WHAT IS REQUIRED
Each record has to be repeated exactly as given.
*** Opening INPUT FOR THIS TASK ***
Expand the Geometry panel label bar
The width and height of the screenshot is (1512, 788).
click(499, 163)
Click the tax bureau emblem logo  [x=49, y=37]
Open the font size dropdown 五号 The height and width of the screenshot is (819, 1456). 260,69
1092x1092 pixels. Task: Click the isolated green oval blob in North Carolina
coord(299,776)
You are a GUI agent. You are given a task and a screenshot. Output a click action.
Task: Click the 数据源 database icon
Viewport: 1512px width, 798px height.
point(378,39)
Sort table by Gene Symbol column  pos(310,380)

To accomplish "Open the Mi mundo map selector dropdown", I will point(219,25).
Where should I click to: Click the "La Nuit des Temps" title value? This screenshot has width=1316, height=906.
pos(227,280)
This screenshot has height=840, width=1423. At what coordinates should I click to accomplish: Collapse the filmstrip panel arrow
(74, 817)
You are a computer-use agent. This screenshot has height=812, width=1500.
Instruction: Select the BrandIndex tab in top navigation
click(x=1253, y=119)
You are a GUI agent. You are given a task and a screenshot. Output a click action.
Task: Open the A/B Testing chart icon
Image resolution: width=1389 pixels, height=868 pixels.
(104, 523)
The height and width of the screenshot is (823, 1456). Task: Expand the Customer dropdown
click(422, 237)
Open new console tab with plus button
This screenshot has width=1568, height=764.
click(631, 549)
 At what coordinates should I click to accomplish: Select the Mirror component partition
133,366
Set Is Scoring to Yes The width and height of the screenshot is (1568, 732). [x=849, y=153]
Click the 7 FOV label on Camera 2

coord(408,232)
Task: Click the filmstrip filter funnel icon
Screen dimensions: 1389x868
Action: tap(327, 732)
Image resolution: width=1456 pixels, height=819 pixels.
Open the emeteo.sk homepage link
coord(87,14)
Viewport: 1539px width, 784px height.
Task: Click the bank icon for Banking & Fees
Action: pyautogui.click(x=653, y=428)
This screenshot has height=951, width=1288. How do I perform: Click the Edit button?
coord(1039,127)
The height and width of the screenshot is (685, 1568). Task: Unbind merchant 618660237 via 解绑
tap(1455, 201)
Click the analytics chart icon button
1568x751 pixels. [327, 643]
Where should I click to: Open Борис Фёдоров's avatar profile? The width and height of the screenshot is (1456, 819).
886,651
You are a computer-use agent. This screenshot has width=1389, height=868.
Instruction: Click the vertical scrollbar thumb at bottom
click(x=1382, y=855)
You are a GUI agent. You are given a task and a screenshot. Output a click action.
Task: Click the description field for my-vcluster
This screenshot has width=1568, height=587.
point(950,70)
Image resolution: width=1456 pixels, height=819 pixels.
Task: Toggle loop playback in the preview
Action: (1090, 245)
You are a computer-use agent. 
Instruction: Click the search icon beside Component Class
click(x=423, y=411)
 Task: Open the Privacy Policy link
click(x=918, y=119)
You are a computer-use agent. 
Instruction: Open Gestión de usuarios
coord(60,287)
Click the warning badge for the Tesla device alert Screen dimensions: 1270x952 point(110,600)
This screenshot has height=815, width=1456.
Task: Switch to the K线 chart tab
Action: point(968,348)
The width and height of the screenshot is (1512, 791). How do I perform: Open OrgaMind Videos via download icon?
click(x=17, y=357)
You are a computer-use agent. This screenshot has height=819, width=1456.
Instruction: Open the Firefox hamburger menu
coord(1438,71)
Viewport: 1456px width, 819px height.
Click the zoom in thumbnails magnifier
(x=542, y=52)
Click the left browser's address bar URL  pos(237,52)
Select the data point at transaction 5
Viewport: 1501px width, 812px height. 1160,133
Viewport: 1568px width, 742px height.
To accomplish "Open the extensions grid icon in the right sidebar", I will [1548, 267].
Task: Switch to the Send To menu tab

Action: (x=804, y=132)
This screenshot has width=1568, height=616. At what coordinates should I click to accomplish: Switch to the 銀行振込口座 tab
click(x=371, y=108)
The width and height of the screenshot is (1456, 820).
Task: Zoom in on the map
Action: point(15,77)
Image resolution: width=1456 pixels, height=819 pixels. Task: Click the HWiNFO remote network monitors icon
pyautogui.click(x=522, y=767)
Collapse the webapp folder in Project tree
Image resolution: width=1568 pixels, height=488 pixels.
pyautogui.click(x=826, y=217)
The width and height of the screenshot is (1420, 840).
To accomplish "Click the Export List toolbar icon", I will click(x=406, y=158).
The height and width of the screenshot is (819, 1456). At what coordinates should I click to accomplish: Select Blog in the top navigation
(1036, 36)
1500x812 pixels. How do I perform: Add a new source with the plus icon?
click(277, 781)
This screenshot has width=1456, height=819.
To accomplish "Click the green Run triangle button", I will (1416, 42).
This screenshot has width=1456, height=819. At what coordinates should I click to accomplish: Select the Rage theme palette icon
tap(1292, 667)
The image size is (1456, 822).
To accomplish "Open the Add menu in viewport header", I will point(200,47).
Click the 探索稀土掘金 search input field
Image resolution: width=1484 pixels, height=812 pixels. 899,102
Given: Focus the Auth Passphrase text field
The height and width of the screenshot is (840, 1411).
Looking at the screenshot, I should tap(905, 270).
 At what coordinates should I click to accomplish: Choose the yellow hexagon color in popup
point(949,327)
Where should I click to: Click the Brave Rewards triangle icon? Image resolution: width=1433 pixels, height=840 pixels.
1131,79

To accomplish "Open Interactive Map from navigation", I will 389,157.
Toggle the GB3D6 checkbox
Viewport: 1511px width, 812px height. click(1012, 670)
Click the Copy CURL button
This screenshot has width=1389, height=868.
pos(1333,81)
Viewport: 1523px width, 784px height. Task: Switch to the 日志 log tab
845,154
*** Closing INPUT FOR THIS TASK ***
RESPONSE TO THE TASK
Expand the Geometry panel label bar
The width and height of the screenshot is (1512, 788).
click(499, 163)
Click the tax bureau emblem logo  [x=49, y=37]
Open the font size dropdown 五号 The height and width of the screenshot is (819, 1456). 260,69
1092x1092 pixels. Task: Click the isolated green oval blob in North Carolina
coord(299,776)
You are a GUI agent. You are given a task and a screenshot. Output a click action.
Task: Click the 数据源 database icon
Viewport: 1512px width, 798px height.
point(378,39)
Sort table by Gene Symbol column  pos(310,380)

To accomplish "Open the Mi mundo map selector dropdown", I will point(219,25).
Where should I click to: Click the "La Nuit des Temps" title value? This screenshot has width=1316, height=906.
pos(227,280)
This screenshot has height=840, width=1423. At what coordinates should I click to accomplish: Collapse the filmstrip panel arrow
(74, 817)
You are a computer-use agent. This screenshot has height=812, width=1500.
Instruction: Select the BrandIndex tab in top navigation
click(x=1253, y=119)
You are a GUI agent. You are given a task and a screenshot. Output a click action.
Task: Open the A/B Testing chart icon
Image resolution: width=1389 pixels, height=868 pixels.
(104, 523)
The height and width of the screenshot is (823, 1456). Task: Expand the Customer dropdown
click(422, 237)
Open new console tab with plus button
This screenshot has width=1568, height=764.
click(631, 549)
 At what coordinates should I click to accomplish: Select the Mirror component partition
133,366
Set Is Scoring to Yes The width and height of the screenshot is (1568, 732). [x=849, y=153]
Click the 7 FOV label on Camera 2

coord(408,232)
Task: Click the filmstrip filter funnel icon
Screen dimensions: 1389x868
Action: tap(327, 732)
Image resolution: width=1456 pixels, height=819 pixels.
Open the emeteo.sk homepage link
coord(87,14)
Viewport: 1539px width, 784px height.
Task: Click the bank icon for Banking & Fees
Action: pyautogui.click(x=653, y=428)
This screenshot has height=951, width=1288. How do I perform: Click the Edit button?
coord(1039,127)
The height and width of the screenshot is (685, 1568). Task: Unbind merchant 618660237 via 解绑
tap(1455, 201)
Click the analytics chart icon button
1568x751 pixels. [327, 643]
Where should I click to: Open Борис Фёдоров's avatar profile? The width and height of the screenshot is (1456, 819).
886,651
You are a computer-use agent. This screenshot has width=1389, height=868.
Instruction: Click the vertical scrollbar thumb at bottom
click(x=1382, y=855)
You are a GUI agent. You are given a task and a screenshot. Output a click action.
Task: Click the description field for my-vcluster
This screenshot has width=1568, height=587.
point(950,70)
Image resolution: width=1456 pixels, height=819 pixels.
Task: Toggle loop playback in the preview
Action: (1090, 245)
You are a computer-use agent. 
Instruction: Click the search icon beside Component Class
click(x=423, y=411)
 Task: Open the Privacy Policy link
click(x=918, y=119)
You are a computer-use agent. 
Instruction: Open Gestión de usuarios
coord(60,287)
Click the warning badge for the Tesla device alert Screen dimensions: 1270x952 point(110,600)
This screenshot has height=815, width=1456.
Task: Switch to the K线 chart tab
Action: point(968,348)
The width and height of the screenshot is (1512, 791). How do I perform: Open OrgaMind Videos via download icon?
click(x=17, y=357)
You are a computer-use agent. This screenshot has height=819, width=1456.
Instruction: Open the Firefox hamburger menu
coord(1438,71)
Viewport: 1456px width, 819px height.
Click the zoom in thumbnails magnifier
(x=542, y=52)
Click the left browser's address bar URL  pos(237,52)
Select the data point at transaction 5
Viewport: 1501px width, 812px height. 1160,133
Viewport: 1568px width, 742px height.
To accomplish "Open the extensions grid icon in the right sidebar", I will [1548, 267].
Task: Switch to the Send To menu tab

Action: (x=804, y=132)
This screenshot has width=1568, height=616. At what coordinates should I click to accomplish: Switch to the 銀行振込口座 tab
click(x=371, y=108)
The width and height of the screenshot is (1456, 820).
Task: Zoom in on the map
Action: point(15,77)
Image resolution: width=1456 pixels, height=819 pixels. Task: Click the HWiNFO remote network monitors icon
pyautogui.click(x=522, y=767)
Collapse the webapp folder in Project tree
Image resolution: width=1568 pixels, height=488 pixels.
pyautogui.click(x=826, y=217)
The width and height of the screenshot is (1420, 840).
To accomplish "Click the Export List toolbar icon", I will click(x=406, y=158).
The height and width of the screenshot is (819, 1456). At what coordinates should I click to accomplish: Select Blog in the top navigation
(1036, 36)
1500x812 pixels. How do I perform: Add a new source with the plus icon?
click(277, 781)
This screenshot has width=1456, height=819.
To accomplish "Click the green Run triangle button", I will (1416, 42).
This screenshot has width=1456, height=819. At what coordinates should I click to accomplish: Select the Rage theme palette icon
tap(1292, 667)
The image size is (1456, 822).
To accomplish "Open the Add menu in viewport header", I will point(200,47).
Click the 探索稀土掘金 search input field
Image resolution: width=1484 pixels, height=812 pixels. 899,102
Given: Focus the Auth Passphrase text field
The height and width of the screenshot is (840, 1411).
Looking at the screenshot, I should tap(905, 270).
 At what coordinates should I click to accomplish: Choose the yellow hexagon color in popup
point(949,327)
Where should I click to: Click the Brave Rewards triangle icon? Image resolution: width=1433 pixels, height=840 pixels.
1131,79

To accomplish "Open Interactive Map from navigation", I will 389,157.
Toggle the GB3D6 checkbox
Viewport: 1511px width, 812px height. click(1012, 670)
Click the Copy CURL button
This screenshot has width=1389, height=868.
pos(1333,81)
Viewport: 1523px width, 784px height. Task: Switch to the 日志 log tab
845,154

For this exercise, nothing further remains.